*Assignment:*
I would like you to transcribe all of the data exactly.

(Dataset content begins)

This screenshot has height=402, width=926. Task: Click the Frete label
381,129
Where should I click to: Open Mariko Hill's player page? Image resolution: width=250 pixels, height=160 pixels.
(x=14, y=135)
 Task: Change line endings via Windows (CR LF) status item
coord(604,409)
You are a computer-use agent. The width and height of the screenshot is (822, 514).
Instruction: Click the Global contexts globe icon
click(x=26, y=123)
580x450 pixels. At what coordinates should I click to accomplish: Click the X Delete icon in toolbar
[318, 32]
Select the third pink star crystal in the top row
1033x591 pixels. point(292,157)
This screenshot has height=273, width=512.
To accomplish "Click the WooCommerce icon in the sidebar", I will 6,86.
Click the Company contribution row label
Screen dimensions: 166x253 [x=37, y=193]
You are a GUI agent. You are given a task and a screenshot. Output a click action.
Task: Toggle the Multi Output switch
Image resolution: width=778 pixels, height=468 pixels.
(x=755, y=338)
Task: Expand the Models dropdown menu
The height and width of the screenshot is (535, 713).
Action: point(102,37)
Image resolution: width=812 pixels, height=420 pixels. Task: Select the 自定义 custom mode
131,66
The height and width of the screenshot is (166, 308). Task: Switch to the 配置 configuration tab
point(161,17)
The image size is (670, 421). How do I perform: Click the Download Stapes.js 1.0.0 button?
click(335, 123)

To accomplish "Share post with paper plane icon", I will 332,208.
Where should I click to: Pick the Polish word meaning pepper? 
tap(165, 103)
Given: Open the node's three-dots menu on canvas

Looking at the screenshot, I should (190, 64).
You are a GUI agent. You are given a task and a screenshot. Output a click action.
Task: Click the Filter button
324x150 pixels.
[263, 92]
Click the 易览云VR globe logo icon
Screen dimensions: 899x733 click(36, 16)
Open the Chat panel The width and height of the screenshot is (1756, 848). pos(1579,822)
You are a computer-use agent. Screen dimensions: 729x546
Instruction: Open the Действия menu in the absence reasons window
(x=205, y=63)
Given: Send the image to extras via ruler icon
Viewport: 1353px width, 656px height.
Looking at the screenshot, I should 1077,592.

(Dataset content ends)

*Your response:*
This screenshot has height=402, width=926. Task: Click the Frete label
381,129
Where should I click to: Open Mariko Hill's player page? Image resolution: width=250 pixels, height=160 pixels.
(x=14, y=135)
 Task: Change line endings via Windows (CR LF) status item
coord(604,409)
You are a computer-use agent. The width and height of the screenshot is (822, 514).
Instruction: Click the Global contexts globe icon
click(x=26, y=123)
580x450 pixels. At what coordinates should I click to accomplish: Click the X Delete icon in toolbar
[318, 32]
Select the third pink star crystal in the top row
1033x591 pixels. point(292,157)
This screenshot has height=273, width=512.
To accomplish "Click the WooCommerce icon in the sidebar", I will 6,86.
Click the Company contribution row label
Screen dimensions: 166x253 [x=37, y=193]
You are a GUI agent. You are given a task and a screenshot. Output a click action.
Task: Toggle the Multi Output switch
Image resolution: width=778 pixels, height=468 pixels.
(x=755, y=338)
Task: Expand the Models dropdown menu
The height and width of the screenshot is (535, 713).
Action: point(102,37)
Image resolution: width=812 pixels, height=420 pixels. Task: Select the 自定义 custom mode
131,66
The height and width of the screenshot is (166, 308). Task: Switch to the 配置 configuration tab
point(161,17)
The image size is (670, 421). How do I perform: Click the Download Stapes.js 1.0.0 button?
click(335, 123)

To accomplish "Share post with paper plane icon", I will 332,208.
Where should I click to: Pick the Polish word meaning pepper? 
tap(165, 103)
Given: Open the node's three-dots menu on canvas

Looking at the screenshot, I should (190, 64).
You are a GUI agent. You are given a task and a screenshot. Output a click action.
Task: Click the Filter button
324x150 pixels.
[263, 92]
Click the 易览云VR globe logo icon
Screen dimensions: 899x733 click(36, 16)
Open the Chat panel The width and height of the screenshot is (1756, 848). pos(1579,822)
You are a computer-use agent. Screen dimensions: 729x546
Instruction: Open the Действия menu in the absence reasons window
(x=205, y=63)
Given: Send the image to extras via ruler icon
Viewport: 1353px width, 656px height.
Looking at the screenshot, I should 1077,592.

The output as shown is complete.